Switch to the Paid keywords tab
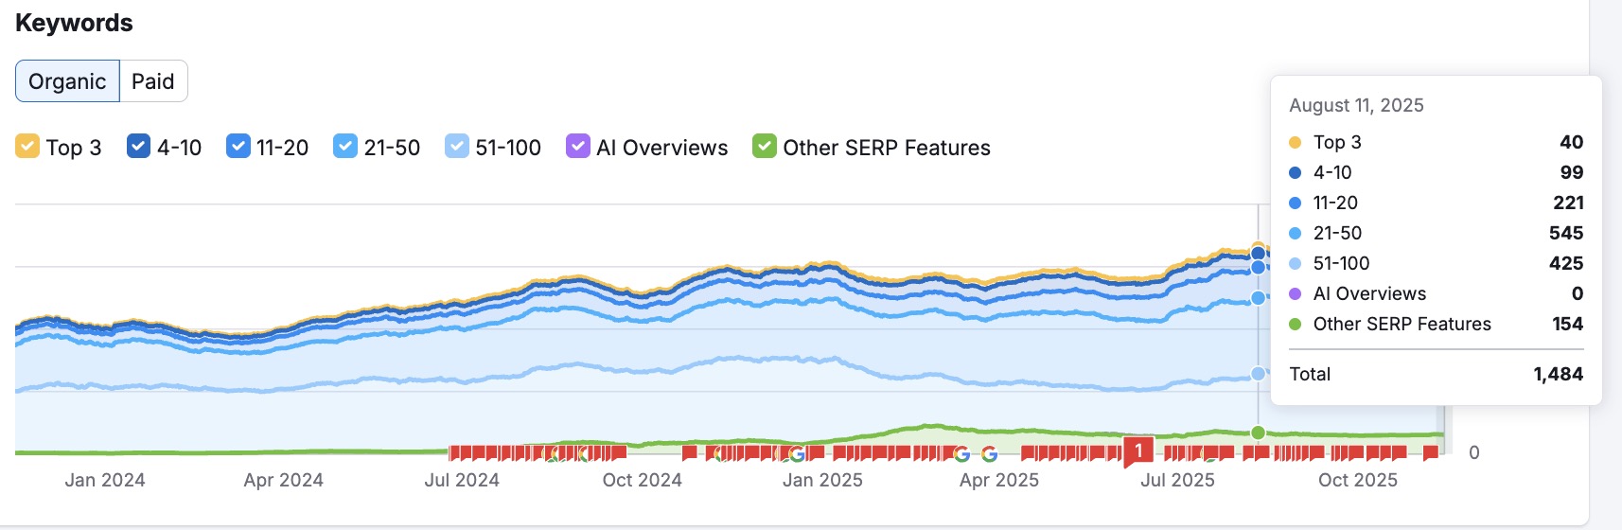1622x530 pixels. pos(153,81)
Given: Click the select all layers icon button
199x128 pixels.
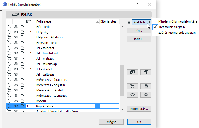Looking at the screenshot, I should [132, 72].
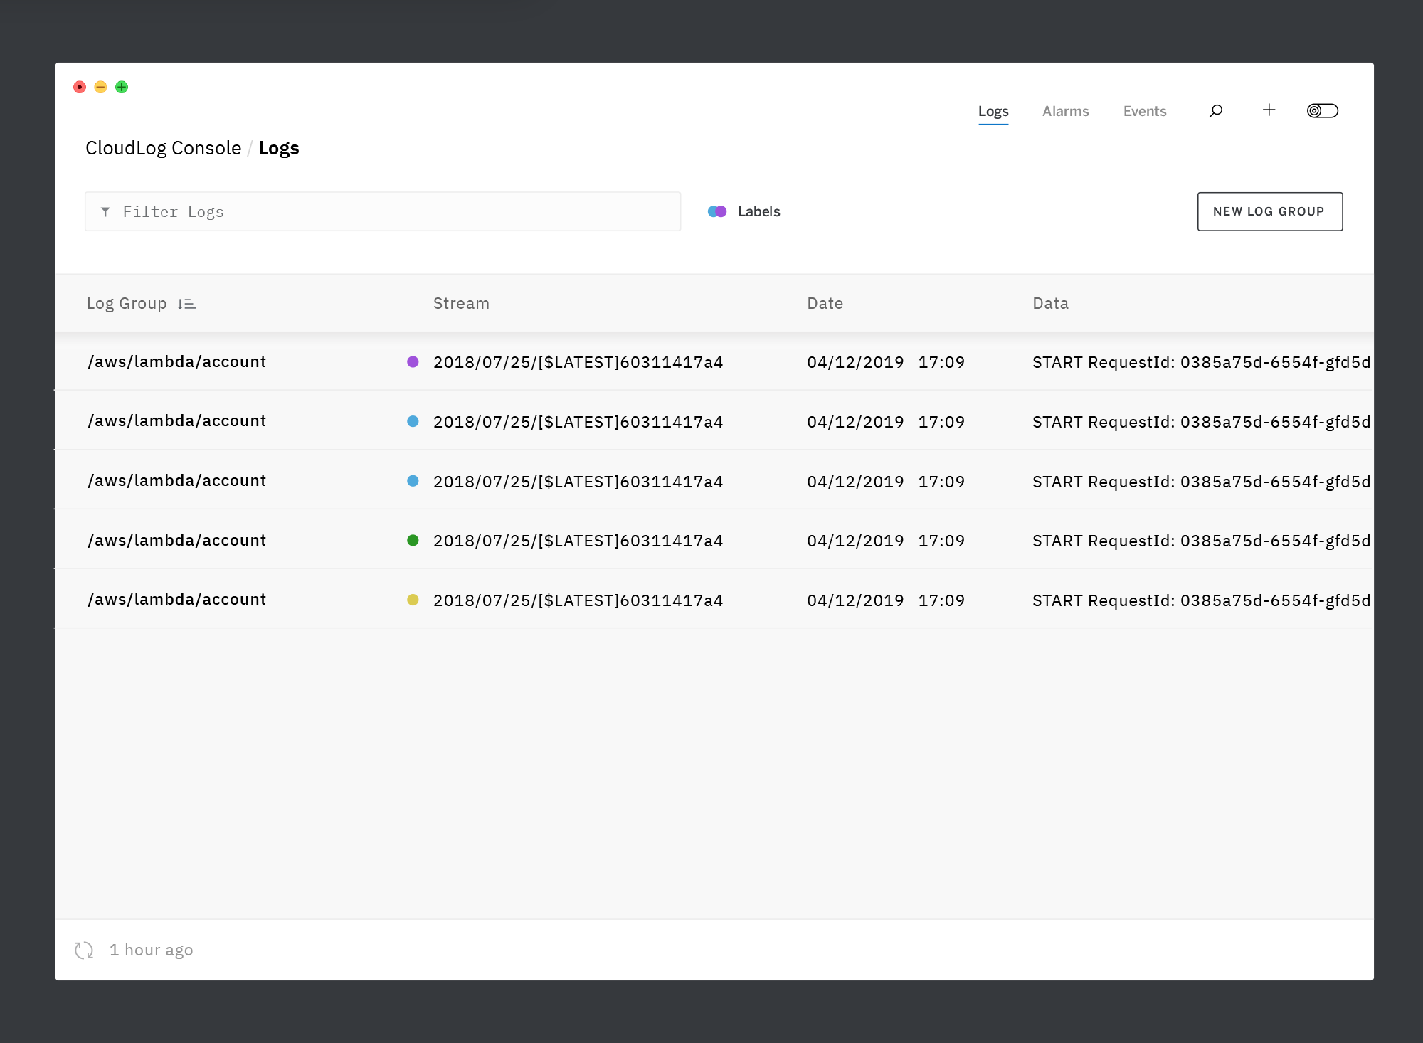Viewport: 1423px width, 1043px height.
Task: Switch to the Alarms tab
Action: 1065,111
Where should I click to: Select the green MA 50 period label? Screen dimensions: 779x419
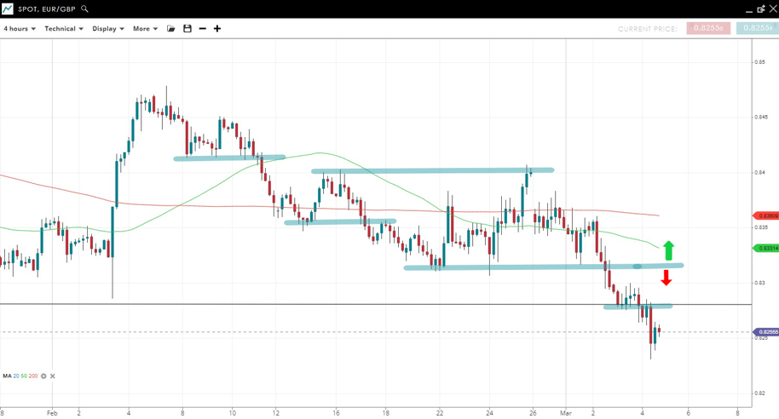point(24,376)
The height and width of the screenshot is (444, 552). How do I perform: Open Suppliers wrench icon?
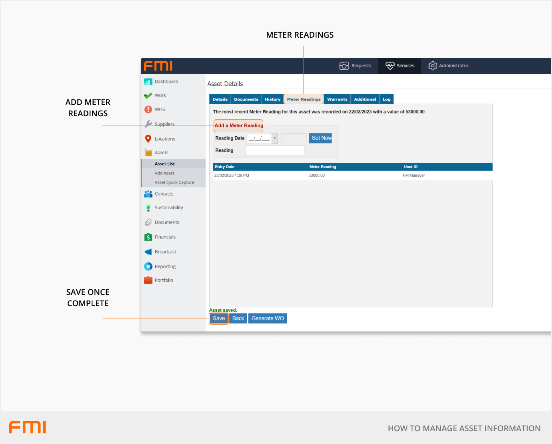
##############################
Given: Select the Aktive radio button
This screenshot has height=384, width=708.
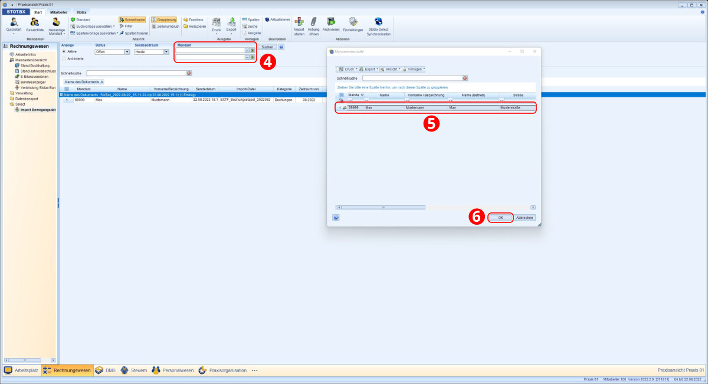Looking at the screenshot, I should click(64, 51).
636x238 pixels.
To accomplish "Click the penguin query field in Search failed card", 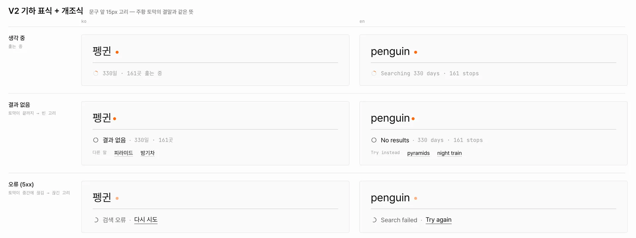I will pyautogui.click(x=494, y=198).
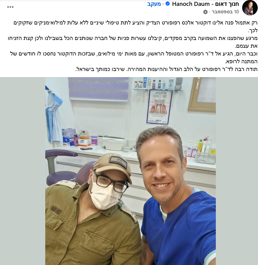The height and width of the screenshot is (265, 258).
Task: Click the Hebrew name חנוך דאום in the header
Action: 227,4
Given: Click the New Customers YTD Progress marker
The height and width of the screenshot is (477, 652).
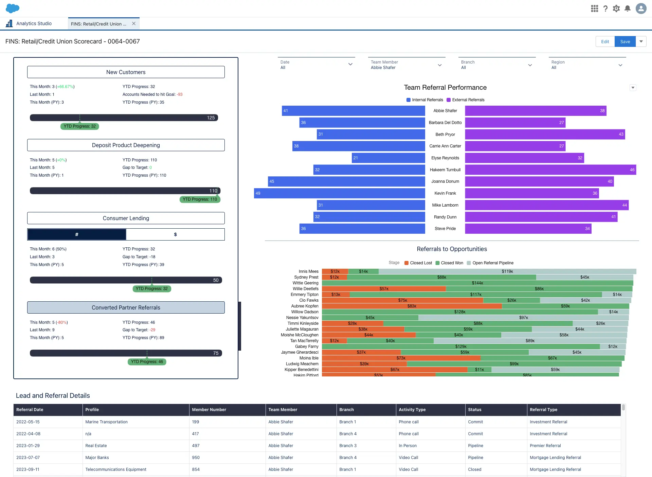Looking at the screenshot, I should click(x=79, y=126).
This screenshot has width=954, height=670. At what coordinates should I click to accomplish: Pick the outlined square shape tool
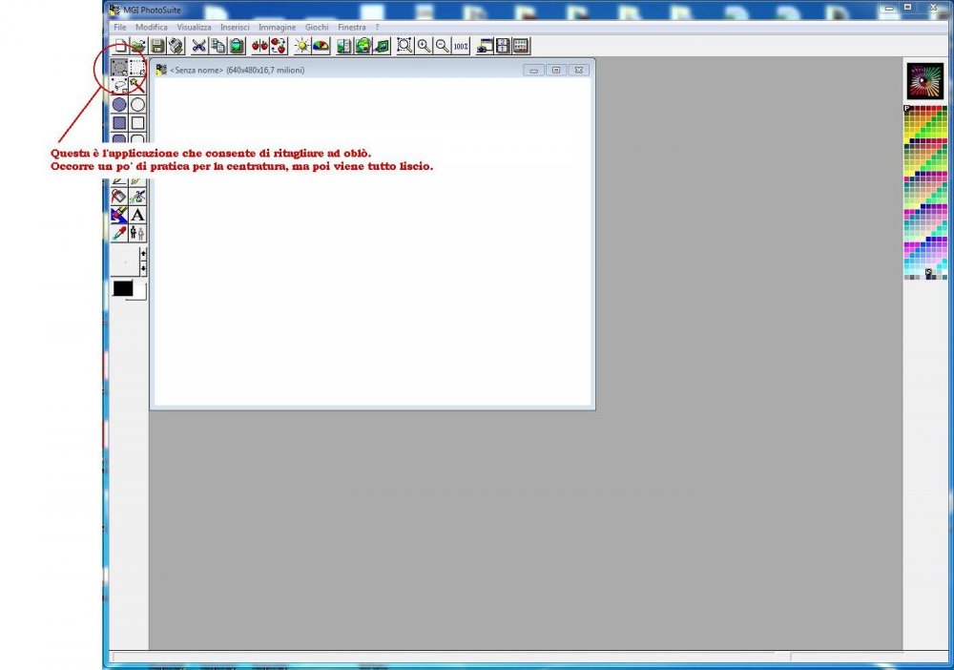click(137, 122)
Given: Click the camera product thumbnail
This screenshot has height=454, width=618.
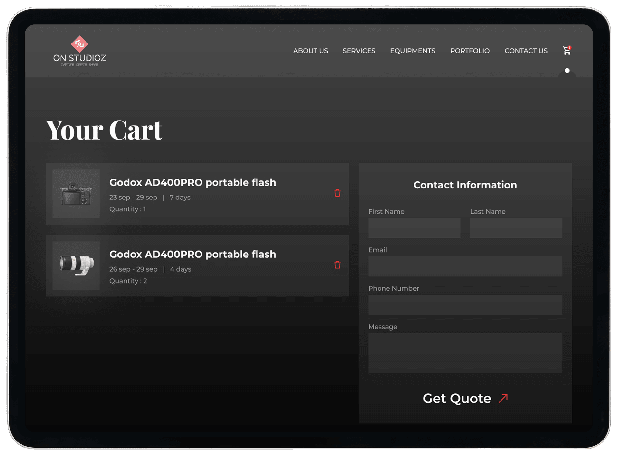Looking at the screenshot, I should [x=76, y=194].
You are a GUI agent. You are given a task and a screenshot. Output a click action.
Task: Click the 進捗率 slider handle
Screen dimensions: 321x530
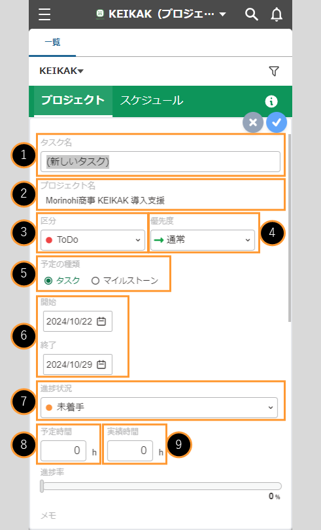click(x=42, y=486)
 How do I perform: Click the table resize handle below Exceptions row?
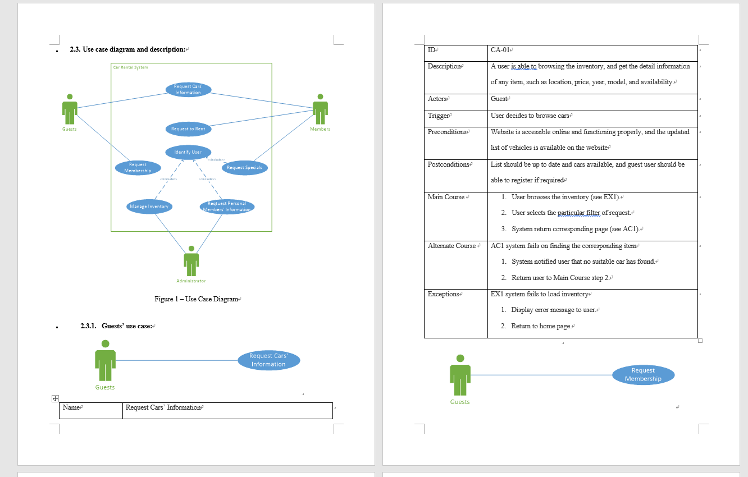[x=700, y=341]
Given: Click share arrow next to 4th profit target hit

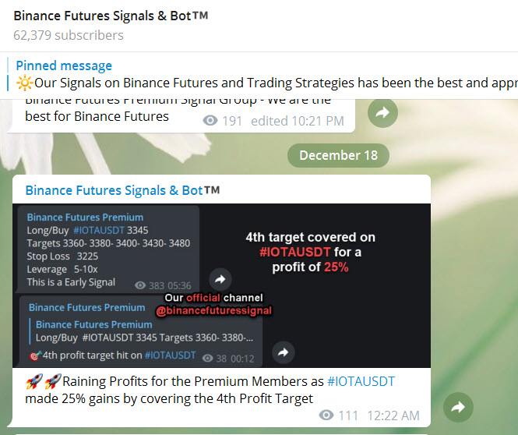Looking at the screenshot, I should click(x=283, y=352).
##############################
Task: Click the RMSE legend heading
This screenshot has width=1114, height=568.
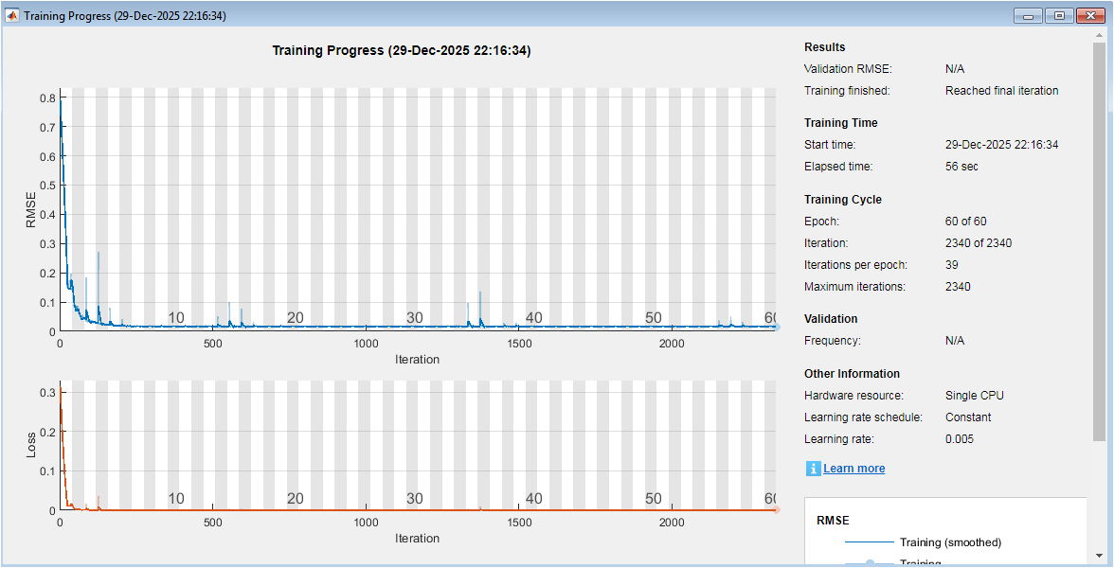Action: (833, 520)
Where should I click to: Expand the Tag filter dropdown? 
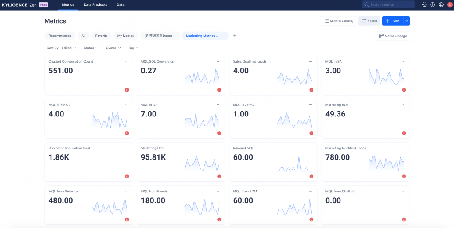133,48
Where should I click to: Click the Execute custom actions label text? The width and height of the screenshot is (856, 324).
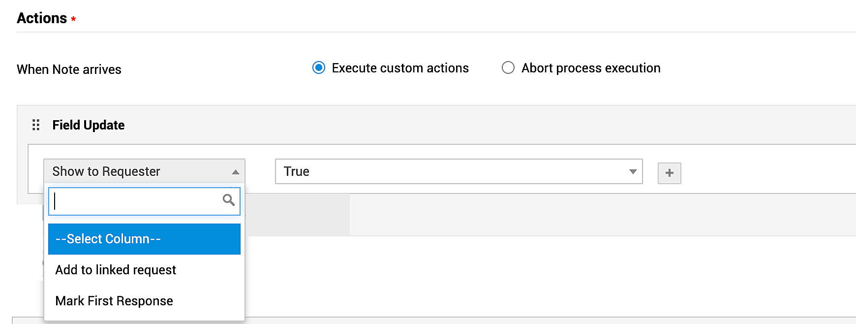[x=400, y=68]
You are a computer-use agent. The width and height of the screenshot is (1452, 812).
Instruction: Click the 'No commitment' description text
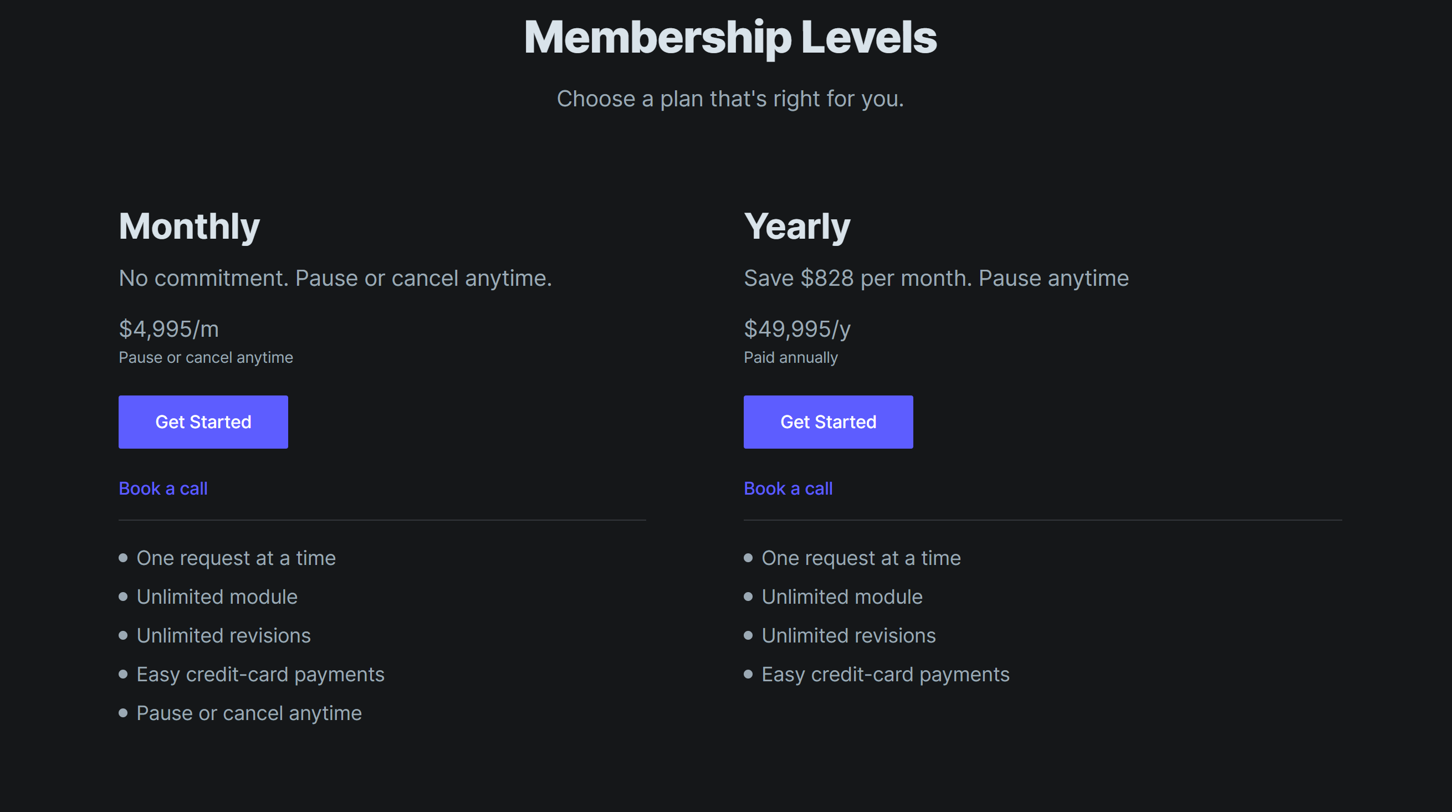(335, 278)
##############################
§ **Stated goal**: Please render the items from the line containing "You are a GUI" up to and including the line containing "Looking at the screenshot, I should click(x=283, y=352)." as a Markdown table with the columns Row and Line. Skip blank lines and leave the pictures out.

§ **Reply to the exercise**:
| Row | Line |
|---|---|
| 1 | You are a GUI agent. You are given a task and a screenshot. Output a click action. |
| 2 | Task: Click the 進捗率 slider handle |
| 3 | Screen dimensions: 321x530 |
| 4 | click(x=42, y=486) |
| 5 |  How do I perform: Click the table resize handle below Exceptions row? |
| 6 | [x=700, y=341] |
| 7 | Given: Click share arrow next to 4th profit target hit |
| 8 | Looking at the screenshot, I should click(x=283, y=352). |